Screen-element location records
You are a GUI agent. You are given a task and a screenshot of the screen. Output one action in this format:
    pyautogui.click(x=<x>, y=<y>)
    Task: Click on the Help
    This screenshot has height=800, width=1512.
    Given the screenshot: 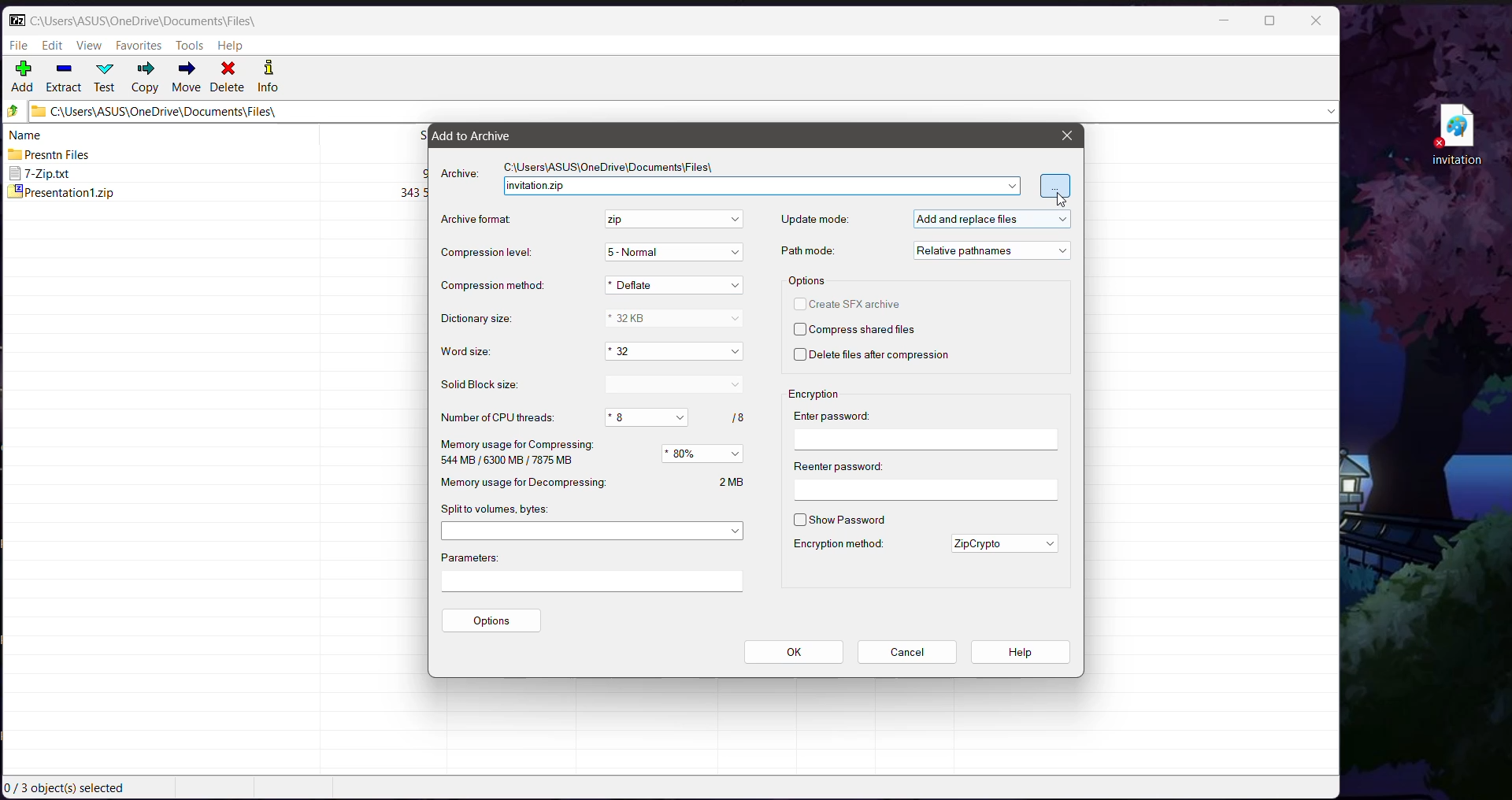 What is the action you would take?
    pyautogui.click(x=231, y=46)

▸ OBJECTIVE:
Change "Help" to "Settings" in the lines from the start of the records through the line containing "This screenshot has", leaving all other text unchanged. Output only those lines.

▸ RESULT:
You are a GUI agent. You are given a task and a screenshot of the screen. Output one action in this format:
    pyautogui.click(x=<x>, y=<y>)
    Task: Click on the Settings
    This screenshot has height=800, width=1512.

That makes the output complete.